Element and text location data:

▬▬▬▬▬▬▬▬▬▬

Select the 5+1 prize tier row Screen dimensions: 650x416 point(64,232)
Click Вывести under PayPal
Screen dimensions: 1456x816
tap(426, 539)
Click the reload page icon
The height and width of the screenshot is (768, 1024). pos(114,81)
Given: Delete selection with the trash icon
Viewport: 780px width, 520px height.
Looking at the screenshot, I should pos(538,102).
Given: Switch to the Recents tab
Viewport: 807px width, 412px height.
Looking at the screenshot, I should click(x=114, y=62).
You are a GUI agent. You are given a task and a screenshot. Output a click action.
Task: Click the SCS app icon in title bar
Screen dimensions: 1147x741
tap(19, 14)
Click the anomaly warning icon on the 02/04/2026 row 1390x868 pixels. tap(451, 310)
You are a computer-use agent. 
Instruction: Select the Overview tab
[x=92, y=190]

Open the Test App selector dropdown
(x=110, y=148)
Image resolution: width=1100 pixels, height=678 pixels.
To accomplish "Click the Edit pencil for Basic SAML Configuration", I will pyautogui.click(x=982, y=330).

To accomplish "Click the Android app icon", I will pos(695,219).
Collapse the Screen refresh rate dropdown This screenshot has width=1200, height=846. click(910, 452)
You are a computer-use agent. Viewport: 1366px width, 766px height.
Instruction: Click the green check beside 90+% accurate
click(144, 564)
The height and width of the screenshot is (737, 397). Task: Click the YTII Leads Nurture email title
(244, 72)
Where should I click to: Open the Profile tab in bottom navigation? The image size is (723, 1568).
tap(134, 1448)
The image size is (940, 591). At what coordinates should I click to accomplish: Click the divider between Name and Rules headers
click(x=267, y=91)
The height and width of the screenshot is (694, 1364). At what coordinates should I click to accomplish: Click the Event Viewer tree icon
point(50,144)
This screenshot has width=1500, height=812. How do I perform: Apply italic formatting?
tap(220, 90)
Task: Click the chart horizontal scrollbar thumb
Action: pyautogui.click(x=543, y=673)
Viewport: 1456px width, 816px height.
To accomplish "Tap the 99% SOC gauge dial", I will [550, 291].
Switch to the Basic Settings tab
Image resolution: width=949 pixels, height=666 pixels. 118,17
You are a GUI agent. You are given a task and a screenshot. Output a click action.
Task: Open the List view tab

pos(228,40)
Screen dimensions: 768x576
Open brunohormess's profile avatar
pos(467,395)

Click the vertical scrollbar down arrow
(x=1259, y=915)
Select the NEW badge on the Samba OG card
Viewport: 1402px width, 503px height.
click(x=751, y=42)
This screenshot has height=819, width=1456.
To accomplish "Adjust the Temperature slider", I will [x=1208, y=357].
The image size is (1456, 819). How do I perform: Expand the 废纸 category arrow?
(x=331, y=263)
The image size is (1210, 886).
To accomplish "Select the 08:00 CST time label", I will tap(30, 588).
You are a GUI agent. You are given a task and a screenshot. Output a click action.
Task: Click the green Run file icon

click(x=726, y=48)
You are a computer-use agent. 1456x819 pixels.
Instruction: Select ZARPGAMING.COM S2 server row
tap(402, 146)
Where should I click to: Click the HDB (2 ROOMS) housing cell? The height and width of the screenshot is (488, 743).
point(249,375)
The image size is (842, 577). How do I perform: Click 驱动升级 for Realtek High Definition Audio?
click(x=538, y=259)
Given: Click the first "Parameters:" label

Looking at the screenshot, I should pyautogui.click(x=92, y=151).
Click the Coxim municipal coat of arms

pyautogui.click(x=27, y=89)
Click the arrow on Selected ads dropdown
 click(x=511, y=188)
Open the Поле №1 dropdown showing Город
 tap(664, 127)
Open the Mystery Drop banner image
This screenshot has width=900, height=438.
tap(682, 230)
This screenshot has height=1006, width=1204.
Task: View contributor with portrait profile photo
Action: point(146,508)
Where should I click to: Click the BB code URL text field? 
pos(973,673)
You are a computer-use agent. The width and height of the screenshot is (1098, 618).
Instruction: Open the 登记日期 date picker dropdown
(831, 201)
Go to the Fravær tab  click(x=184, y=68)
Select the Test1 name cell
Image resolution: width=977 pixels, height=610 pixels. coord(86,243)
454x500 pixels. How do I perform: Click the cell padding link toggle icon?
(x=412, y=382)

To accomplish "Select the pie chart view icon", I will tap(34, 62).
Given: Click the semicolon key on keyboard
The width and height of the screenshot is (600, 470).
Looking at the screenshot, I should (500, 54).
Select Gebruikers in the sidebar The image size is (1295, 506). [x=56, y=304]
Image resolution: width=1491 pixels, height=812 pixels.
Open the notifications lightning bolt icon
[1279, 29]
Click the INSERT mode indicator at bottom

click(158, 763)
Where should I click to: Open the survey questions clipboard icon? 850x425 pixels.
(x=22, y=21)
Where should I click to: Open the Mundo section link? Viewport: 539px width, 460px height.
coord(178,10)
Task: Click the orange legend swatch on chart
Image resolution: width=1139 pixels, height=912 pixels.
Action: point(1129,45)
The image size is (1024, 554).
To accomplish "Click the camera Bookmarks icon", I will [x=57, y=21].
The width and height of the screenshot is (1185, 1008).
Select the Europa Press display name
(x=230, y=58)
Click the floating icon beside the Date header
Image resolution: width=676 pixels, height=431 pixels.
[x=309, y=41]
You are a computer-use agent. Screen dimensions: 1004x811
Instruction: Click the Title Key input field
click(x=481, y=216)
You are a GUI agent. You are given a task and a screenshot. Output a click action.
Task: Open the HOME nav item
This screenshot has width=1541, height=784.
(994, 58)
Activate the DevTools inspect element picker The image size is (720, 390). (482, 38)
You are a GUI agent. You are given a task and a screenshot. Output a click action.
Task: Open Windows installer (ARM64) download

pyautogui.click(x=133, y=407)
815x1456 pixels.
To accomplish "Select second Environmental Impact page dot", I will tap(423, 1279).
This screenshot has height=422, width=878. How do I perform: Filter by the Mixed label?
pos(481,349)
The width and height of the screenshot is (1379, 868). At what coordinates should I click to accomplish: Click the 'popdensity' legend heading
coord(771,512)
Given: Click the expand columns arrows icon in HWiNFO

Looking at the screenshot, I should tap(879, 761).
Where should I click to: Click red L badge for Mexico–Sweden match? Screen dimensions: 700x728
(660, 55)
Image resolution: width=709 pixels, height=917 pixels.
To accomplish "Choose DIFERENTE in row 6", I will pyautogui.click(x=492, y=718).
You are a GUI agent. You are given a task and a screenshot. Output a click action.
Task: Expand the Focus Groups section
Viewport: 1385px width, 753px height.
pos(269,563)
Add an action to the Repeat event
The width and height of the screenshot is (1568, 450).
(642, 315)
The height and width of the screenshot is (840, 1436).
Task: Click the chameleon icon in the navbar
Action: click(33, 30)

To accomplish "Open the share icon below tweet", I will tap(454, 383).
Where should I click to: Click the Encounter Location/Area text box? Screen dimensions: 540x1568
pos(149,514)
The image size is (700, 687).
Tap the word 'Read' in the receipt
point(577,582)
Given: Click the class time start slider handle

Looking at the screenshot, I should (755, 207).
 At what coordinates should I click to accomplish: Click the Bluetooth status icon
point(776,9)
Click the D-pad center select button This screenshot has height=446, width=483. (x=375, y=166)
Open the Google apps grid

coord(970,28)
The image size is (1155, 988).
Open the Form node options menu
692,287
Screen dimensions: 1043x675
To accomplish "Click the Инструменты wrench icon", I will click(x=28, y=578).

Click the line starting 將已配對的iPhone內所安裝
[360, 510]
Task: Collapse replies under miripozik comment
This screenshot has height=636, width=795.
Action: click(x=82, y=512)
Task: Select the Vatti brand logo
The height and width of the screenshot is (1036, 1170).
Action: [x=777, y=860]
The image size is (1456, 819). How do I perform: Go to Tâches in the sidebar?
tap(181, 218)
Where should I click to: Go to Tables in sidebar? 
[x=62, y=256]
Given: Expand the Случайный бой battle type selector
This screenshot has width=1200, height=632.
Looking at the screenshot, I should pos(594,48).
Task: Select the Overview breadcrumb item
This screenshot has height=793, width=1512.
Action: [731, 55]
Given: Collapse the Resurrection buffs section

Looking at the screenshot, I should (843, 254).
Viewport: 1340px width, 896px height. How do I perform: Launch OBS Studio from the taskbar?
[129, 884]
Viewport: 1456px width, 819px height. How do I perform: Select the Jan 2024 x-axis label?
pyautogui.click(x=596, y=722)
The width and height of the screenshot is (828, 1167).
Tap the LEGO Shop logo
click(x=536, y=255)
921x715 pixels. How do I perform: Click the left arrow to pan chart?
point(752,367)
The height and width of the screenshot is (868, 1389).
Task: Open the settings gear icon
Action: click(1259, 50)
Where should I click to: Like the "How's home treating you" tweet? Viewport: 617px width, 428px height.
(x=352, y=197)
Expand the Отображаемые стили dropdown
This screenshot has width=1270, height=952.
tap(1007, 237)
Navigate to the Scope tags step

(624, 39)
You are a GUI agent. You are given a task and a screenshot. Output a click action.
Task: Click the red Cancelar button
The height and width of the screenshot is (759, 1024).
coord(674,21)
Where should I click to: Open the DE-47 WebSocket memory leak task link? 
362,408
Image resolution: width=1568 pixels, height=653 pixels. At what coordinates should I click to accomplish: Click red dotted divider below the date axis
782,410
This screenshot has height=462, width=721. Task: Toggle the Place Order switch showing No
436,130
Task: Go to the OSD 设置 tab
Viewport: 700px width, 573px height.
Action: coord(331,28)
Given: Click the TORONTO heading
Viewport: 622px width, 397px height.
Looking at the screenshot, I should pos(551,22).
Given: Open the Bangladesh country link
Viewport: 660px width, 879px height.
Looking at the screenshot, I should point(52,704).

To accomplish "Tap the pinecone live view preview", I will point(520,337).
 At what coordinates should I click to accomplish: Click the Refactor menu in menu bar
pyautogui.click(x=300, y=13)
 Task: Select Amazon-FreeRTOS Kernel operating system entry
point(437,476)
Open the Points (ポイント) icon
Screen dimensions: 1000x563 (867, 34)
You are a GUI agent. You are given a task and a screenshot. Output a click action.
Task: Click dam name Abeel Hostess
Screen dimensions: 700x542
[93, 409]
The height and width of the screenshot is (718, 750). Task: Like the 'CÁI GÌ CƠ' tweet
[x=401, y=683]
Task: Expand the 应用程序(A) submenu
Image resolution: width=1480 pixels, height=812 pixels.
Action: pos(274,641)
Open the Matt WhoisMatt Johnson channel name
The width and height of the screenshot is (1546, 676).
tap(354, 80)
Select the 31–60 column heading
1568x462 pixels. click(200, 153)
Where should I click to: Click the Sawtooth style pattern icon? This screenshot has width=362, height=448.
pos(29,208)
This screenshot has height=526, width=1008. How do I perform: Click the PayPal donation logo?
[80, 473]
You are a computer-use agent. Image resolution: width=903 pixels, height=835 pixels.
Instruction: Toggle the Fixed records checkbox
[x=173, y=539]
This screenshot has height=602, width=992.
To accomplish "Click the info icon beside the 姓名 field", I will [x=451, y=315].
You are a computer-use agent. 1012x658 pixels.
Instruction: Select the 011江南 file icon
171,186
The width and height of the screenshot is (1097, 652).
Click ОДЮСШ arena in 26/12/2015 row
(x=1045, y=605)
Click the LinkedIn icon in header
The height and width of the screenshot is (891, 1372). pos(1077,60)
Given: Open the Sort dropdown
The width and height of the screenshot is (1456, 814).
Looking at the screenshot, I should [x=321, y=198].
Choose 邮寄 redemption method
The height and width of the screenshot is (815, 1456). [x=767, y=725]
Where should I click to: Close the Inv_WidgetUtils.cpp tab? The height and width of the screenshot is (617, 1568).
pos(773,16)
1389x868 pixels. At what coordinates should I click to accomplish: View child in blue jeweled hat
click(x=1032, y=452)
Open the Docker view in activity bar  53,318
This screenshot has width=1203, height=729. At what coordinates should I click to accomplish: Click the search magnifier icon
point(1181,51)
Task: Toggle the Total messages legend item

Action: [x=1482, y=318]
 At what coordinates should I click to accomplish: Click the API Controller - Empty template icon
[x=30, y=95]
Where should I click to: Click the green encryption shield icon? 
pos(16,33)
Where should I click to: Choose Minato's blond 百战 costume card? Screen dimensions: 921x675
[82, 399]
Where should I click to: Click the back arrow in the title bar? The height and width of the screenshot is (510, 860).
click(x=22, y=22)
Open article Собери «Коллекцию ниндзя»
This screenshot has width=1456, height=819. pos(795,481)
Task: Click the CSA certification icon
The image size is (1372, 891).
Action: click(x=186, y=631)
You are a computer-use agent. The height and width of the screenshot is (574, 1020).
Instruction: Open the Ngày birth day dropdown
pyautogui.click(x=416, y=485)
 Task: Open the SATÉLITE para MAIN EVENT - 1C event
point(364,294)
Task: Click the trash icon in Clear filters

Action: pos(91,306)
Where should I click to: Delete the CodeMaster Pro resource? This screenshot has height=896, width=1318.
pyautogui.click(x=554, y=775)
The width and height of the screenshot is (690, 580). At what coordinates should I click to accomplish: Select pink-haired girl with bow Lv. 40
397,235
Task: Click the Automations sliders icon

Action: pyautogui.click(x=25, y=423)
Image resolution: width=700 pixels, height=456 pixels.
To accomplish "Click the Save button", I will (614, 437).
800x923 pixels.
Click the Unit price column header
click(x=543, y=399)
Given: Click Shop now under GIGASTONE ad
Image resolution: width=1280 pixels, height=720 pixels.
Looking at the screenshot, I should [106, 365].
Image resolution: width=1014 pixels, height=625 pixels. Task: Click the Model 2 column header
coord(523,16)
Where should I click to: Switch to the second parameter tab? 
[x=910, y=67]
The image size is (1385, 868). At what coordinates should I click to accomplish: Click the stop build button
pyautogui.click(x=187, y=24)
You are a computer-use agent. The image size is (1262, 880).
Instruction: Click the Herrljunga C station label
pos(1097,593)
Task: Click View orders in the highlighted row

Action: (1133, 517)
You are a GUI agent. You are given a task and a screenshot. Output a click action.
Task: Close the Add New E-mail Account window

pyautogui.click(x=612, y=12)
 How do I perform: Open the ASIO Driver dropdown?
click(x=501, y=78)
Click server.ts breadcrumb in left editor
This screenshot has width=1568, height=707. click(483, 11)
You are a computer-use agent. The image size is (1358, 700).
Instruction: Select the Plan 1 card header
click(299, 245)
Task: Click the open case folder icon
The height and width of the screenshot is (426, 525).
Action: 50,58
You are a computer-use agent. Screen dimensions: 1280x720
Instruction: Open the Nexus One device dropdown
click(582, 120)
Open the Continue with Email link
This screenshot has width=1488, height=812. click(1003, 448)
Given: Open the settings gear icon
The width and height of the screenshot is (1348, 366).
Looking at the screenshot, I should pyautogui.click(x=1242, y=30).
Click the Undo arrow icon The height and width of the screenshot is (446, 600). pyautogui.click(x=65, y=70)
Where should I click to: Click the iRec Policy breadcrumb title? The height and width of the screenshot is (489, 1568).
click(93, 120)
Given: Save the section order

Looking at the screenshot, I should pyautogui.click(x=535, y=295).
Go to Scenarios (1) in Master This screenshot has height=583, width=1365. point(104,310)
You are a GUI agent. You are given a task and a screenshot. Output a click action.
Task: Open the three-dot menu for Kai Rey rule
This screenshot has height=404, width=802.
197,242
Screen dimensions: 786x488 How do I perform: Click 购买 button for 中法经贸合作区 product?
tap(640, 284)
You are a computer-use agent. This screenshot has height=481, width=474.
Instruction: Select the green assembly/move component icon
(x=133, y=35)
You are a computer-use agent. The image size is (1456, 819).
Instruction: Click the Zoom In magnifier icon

▬▬▬▬▬▬▬▬▬▬

Find every line in the data above that contains the string "heading", matching case exactly, and copy each of those lines.

■ Task result ■
The width and height of the screenshot is (1379, 868). At what coordinates should I click to accomplish: Click the 'popdensity' legend heading
Given: Click the TORONTO heading
Select the 31–60 column heading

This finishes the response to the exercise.